The poll sponsored by The Main Street Alliance and the American Sustainable Business Council found more than four out of five respondents indicated they were opposed to rules that allow companies to avoid paying any taxes on profits made offshore.

When divided into political groups, at least 67 percent of business owners from each of the major political parties indicated they were opposed to a territorial tax system while 89 percent of those identified as independents indicated opposition.

At least 62 percent from each political party — an average of 64 percent of all respondents — indicated they would support closing down rules that allow multinational corporations to defer tax payments on foreign earnings indefinitely, the trade groups reported.

Many multinational companies declare earnings on paper in tax havens where they have few employees or property. With this in mind, more than three quarters of respondents (76 percent) indicated they would support a tax system that apportioned taxes among locations where companies made or sold their products and where they owned assets.

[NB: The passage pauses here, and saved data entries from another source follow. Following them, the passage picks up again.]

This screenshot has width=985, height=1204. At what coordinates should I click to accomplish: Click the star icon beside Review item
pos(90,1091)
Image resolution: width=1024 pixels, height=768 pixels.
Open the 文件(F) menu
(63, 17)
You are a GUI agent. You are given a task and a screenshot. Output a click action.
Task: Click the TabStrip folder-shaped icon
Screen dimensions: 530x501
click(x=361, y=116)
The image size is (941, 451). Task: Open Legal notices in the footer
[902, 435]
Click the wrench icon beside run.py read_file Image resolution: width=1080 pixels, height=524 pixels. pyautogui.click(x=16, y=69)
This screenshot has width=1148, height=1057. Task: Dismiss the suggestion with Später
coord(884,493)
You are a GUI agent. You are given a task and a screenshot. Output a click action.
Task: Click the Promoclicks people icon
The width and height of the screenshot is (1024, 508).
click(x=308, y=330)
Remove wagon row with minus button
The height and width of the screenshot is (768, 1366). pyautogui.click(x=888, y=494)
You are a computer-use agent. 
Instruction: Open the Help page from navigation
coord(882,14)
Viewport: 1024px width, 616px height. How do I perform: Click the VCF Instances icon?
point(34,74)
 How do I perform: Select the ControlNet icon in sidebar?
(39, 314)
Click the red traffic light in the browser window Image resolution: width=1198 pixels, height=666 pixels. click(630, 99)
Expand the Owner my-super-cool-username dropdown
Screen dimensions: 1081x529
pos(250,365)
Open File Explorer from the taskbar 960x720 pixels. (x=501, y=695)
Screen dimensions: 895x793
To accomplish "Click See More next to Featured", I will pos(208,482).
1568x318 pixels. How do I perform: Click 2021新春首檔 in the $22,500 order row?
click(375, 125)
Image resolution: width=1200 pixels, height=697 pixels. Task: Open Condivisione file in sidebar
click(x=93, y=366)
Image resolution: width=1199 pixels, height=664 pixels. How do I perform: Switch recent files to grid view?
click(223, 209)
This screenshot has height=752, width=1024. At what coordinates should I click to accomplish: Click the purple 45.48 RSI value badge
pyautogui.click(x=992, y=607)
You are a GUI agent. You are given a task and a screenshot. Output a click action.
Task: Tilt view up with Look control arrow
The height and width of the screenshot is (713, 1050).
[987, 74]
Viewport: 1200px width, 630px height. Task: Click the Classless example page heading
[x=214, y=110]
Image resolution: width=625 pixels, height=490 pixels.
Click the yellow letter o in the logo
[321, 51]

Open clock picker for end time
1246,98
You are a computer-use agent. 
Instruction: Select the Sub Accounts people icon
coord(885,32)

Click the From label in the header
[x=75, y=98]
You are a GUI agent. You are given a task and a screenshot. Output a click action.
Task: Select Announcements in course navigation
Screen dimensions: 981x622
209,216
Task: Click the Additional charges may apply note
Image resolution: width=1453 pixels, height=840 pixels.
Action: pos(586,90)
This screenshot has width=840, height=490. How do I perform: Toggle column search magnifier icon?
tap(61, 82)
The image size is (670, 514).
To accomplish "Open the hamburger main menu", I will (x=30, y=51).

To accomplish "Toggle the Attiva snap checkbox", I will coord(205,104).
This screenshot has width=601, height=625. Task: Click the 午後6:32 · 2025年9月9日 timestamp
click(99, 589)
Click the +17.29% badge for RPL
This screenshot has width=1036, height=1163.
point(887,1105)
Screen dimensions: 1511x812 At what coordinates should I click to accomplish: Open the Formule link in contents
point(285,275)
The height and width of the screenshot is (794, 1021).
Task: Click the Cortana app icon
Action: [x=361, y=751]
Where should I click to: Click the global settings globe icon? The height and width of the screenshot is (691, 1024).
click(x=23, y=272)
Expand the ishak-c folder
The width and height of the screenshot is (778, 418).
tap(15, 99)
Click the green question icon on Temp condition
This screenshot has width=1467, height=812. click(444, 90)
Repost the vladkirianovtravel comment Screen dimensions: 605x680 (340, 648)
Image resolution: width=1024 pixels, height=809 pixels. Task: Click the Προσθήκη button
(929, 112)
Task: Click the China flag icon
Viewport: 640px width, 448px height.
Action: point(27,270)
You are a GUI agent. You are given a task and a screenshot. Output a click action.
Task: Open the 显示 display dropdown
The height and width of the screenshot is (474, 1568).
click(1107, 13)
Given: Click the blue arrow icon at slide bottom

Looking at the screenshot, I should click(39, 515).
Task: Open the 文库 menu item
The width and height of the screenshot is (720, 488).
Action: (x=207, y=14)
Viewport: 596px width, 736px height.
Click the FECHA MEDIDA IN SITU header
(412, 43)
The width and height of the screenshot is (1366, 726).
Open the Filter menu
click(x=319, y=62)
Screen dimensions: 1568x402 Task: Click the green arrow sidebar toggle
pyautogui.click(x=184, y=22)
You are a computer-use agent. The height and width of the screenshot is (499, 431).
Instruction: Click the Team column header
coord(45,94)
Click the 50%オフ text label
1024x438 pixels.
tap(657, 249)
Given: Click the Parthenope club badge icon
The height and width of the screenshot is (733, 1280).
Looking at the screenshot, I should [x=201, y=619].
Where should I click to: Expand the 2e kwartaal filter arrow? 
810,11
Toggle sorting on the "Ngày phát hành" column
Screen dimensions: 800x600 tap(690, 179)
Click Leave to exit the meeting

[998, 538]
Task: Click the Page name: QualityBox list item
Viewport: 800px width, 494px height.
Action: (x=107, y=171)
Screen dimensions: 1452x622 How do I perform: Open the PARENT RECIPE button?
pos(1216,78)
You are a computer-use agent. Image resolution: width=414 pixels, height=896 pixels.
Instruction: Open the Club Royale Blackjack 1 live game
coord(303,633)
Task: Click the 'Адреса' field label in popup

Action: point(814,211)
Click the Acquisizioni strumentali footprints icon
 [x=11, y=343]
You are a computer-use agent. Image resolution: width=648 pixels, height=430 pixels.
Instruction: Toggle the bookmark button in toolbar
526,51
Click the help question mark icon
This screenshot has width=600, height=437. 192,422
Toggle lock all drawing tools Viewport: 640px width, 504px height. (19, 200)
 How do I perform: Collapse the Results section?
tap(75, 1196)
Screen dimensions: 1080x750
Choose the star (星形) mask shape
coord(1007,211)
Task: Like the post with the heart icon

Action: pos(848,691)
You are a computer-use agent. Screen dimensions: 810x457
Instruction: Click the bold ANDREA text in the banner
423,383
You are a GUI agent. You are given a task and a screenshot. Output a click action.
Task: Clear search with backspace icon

Further, when it comes to cutting spending or raising revenues by closing loopholes designed for large firms, 34 percent of small business owners indicated they would prefer to close loopholes.

“Across party lines, this was the top choice of small business owners over other options such as cutting spending on education, infrastructure or military spending,” the trade groups reported.

“Through this poll, small business owners are sending a clear signal to Congress and the president. The priority for reforming our nation’s tax code is to stop multinational corporations from using offshore tax havens to avoid paying their fair share of taxes. And these elected leaders are also put on notice to not support any proposal for a territorial tax system for multinational corporations that would lock in what small business owners of all political persuasions view as completely wrong and unfair,” said Frank Knapp, vice chairman of the American Sustainable Business Council.

The survey was conducted March 14-25 by Lake Research Partners and involved 515 interviews with small business owners. The margin of error was 4.4 percentage points.